J'ai vu entrer, alors que nous étions en séance depuis une demi-heure,Marcel Proust. De loin, pendant que, précédé d'un domestique en livrée,il avançait dans le corridor, j'ai cru voir, en fantôme, une interprétation humaine du Corbeau d'Edgar Poe.

Un être assez grand, presque gros, les épaules hautes, engoncé dans un long pardessus, en malade qui craint une température fâcheuse.

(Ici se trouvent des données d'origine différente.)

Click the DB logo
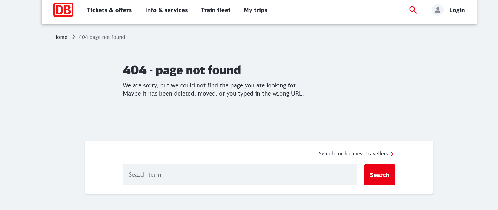This screenshot has height=210, width=498. 63,10
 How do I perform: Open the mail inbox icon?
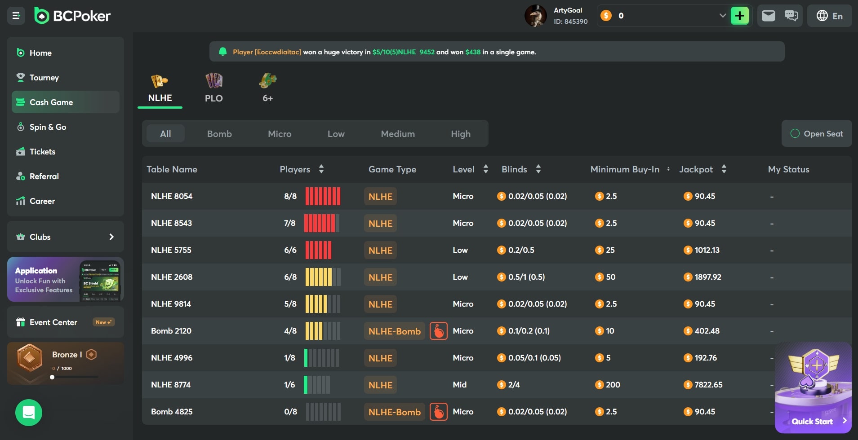(768, 16)
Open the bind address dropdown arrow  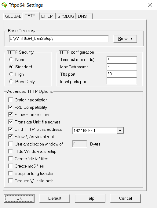pyautogui.click(x=120, y=130)
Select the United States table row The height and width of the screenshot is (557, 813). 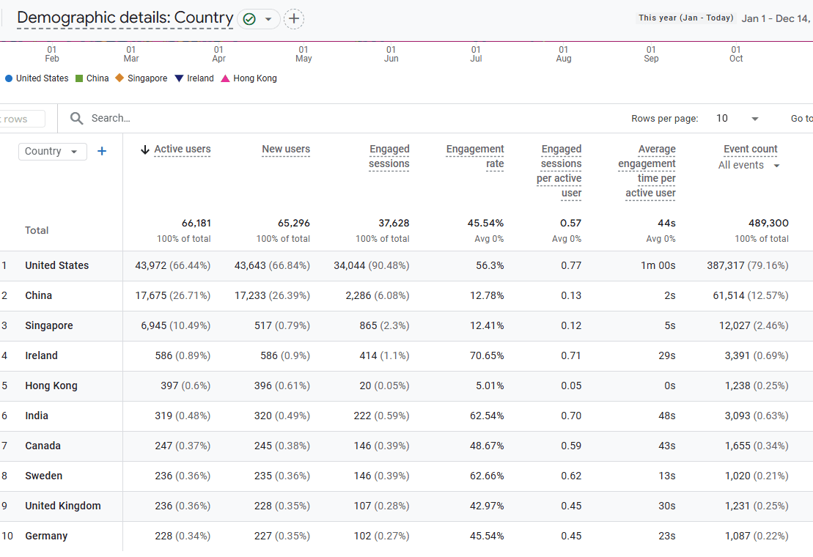point(56,265)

Mais surtout une face extraordinaire : une chair de gibier faisandé, bleue, de larges yeux d'almée, creux, soutenus par deux épais croissants d'ombre, des cheveux abondants, droits, noirs, mal coupés et non coupés depuis deux mois, une moustache négligée, noire. Il a  l'aspect d'une chiromancienne et son sourire. Quand je lui serre la main, je suis absorbé par son faux col évasé, élimé, et qui, sans exagérer, n'a pas été changé depuis huit jours. Tenue de pauvre, avec de petits souliers fins chaussant un pied de femme. Une cravate râpée, un pantalon large ,d'il y a dix ans. Je pense à tout ce qui, dans sa littérature nouvellement sortie, date. Il est assis à côté de moi ; je le regarde. Il a, malgré la moustache, l'air d'une dame juive de soixante ans, qui aurait été belle. Ses yeux, de profil, sont orientaux. Je cherche à voir ses mains, mais elles sont emprisonnées dans des gants blancs, remarquablement sales ; en revanche, je remarque un poignet fin, blanc et gras. La figure semble avoir été fondue, puis regonflée incomplètement et dérisoirement ; les épaisseurs se portent au hasard et non où on les attendait. Jeune, vieux, malade et femme, étrange personnage ».